PROBLEMS AND TASKS>
(a) In the passage on the ACTIVATE program at Livingston, what have the clinic's patients said they like so far?
(b) Write the next part of the passage on the ACTIVATE program at Livingston, starting after its final sentence.

Through ACTIVATE, Livingston’s medical assistants, coaches, clinicians and trusted promotores/community health workers will receive training to walk patients through how to use the technology. UC educators and researchers will also provide the clinic’s care teams with digital skills-building materials proven to be popular and effective with patients (e.g., animated videos).
“We take for granted that our patients, just because they have the diagnosis, that they know everything about their health, and they don’t know.”
– Rosa Pavey
Learnings from a patient-led design process
How do Livingston’s patients want to manage their health on a daily basis? And what devices and telehealth services do they specifically want?
So far, Livingston’s patients have said they like talking and texting with their care teams. Pavey’s phone attests to this feedback: it rings and pings with patients eager for her knowledge and support.
“Health care often says, ‘This is what you need, rather than asking the patient what they need,’” said Abasta-Cummings, who shares Dr. Kim’s design thinking approach. “We asked our patients first,” she added.
ACTIVATE’s co-design process consisted of multiple meetings of a group of Spanish-speaking Livingston patients, medical assistants, promotores/community health workers and other members of the community. Part of the collaborative process included digging into how the co-designers would want to receive care, their preferred way of communicating and what telehealth might be helpful.

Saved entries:
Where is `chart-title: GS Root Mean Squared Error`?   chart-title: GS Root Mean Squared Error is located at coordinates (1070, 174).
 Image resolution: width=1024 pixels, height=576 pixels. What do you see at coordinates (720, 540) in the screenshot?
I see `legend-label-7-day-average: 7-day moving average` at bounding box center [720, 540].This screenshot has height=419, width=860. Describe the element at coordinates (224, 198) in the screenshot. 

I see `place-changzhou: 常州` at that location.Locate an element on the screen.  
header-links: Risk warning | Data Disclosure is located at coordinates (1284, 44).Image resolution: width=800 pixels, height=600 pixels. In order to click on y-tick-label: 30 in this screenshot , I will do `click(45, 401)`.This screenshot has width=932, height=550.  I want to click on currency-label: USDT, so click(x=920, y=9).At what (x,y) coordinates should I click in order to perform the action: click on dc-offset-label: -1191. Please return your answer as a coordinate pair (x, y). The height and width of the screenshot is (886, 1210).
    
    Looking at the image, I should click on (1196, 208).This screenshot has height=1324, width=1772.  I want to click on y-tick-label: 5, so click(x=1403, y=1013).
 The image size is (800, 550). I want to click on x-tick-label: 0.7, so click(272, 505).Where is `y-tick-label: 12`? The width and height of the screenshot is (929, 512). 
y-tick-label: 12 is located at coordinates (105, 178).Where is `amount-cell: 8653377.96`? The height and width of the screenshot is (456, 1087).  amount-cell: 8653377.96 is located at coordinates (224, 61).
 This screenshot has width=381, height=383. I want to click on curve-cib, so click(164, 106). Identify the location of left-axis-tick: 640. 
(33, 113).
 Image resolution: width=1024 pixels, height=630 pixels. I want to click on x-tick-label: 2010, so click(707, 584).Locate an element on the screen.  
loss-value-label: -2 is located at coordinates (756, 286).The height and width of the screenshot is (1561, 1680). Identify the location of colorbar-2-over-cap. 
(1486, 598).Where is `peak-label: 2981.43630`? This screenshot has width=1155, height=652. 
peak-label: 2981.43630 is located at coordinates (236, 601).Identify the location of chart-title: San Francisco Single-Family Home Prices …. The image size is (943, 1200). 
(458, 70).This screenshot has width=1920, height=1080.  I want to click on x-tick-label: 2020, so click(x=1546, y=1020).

RESPONSES TO THE EXERCISE>
(a) Talking and texting with their care teams.

(b)
The co-design team, which met over Zoom during the pandemic, also test drove some of the technology, such as digital blood pressure monitors. This allowed Dr. Kim and her colleagues to build a richer and more accurate understanding of telehealth’s pitfalls and possibilities for ACTIVATE’s target population. An interpreter translated for some of the researchers.
One of the issues important to the co-designers was how to understand the data displayed by the devices. They wanted to answer the “am-I-getting-better?” question for themselves.
“A lot of people make the assumption that patients can’t understand their data or they don’t want to be confused by it,” said UC Davis’ Dr. Kim. However, patients told her, “We want you to help us understand what the data means so we can be more in control of it for ourselves.”
The UC technologists who make up ACTIVATE will also oversee seamlessly integrating patient data back into the clinic’s EHR system and advising on any needed platform changes.
“Health care often says, ‘This is what you need, rather than asking the patient what they need.’ We asked our patients first.”
– Leslie Abasta-Cummings
Upcoming roll out
The co-design process, which Dr. Kim calls ACTIVATE’s “secret sauce,” reflects a broader listen-first approach. Once the first group of Livingston patients starts using ACTIVATE’s telehealth services in the summer of 2021, the program will seek feedback from them at every turn.
This will drive a rapid and creative iteration process to boost adoption and usage.
The UC partners will also rigorously evaluate the program for achieving its goals, which range from how often patients are using the technology to health care outcomes. They will also suggest ways to improve before the telehealth services and training are rolled out to other Central Valley clinics.
Ultimately, ACTIVATE aims to build a gold standard telehealth template for clinics to serve at-risk populations across the state and country in a more effective and cost-efficient manner due to its patient-centered approach.
“When you give patients the space to say how they think health care can be fixed, it’s amazing what comes out,” said Dr. Kim.
This blog is part of a series funded by the California Health Care Foundation.